Pipeline Backends
rompy-oceanum supports multiple pipeline execution backends, allowing you to choose the most appropriate execution environment for your wave modeling workflows. This guide covers the available backends, their configuration, and best practices for each.
Overview
Pipeline backends determine where and how your rompy model configurations are executed. rompy-oceanum currently supports:
Prax Backend: Cloud-native execution via Oceanum’s Prax pipeline system
Local Backend: Direct execution on your local machine (inherited from rompy)
Backend Selection
You can specify the backend when running your model:
import rompy
from rompy_oceanum import PraxPipelineBackend
# Create your model configuration
model_run = rompy.ModelRun(config=your_config)
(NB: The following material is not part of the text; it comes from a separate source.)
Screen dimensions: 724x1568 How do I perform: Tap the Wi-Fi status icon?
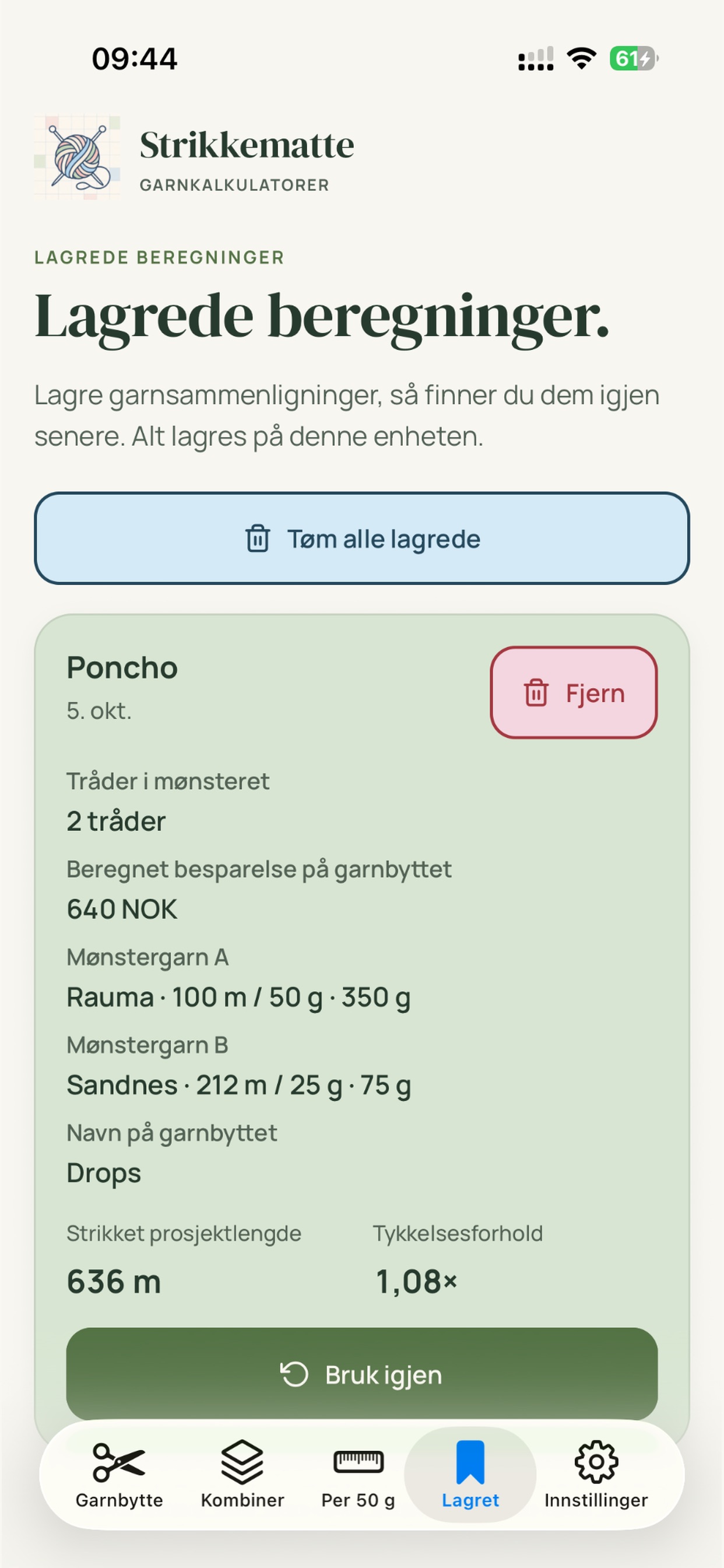(581, 58)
# Execute using Prax backend
result = model_run.pipeline(
backend="prax",
pipeline_name="my-wave-model",
**backend_config
)
Or via the CLI:
# Using Prax backend
oceanum rompy run config.yml swan --pipeline-name my-model
# Using local backend (standard rompy)
rompy run config.yml
Prax Backend
The Prax backend enables cloud-native execution of wave models through Oceanum’s Prax pipeline system.
Features
Scalable Execution: Automatic resource allocation based on model requirements
Monitoring: Real-time progress tracking and logging via oceanum prax CLI
Result Management: Automatic output organization and DataMesh registration
Fault Tolerance: Built-in retry mechanisms and error recovery
Authentication: Seamless integration with Oceanum authentication
Project Management: Organize pipelines into projects for better resource management
Configuration
The Prax backend requires several configuration parameters:
from rompy_oceanum import PraxConfig
prax_config = PraxConfig(
# Required parameters
org="your-organization",
project="your-project",
stage="dev", # or "prod"
# Optional parameters
description="Wave model run description",
tags=["wave-modeling", "swan"],
timeout=3600, # 1 hour timeout
# DataMesh configuration
datamesh_enabled=True,
datamesh_dataset_name="wave-model-outputs"
)
# Use with ModelRun
result = model_run.pipeline(backend="prax", **prax_config.dict())
Environment Variables
Common configuration can be set via environment variables:
export PRAX_TOKEN="your-authentication-token"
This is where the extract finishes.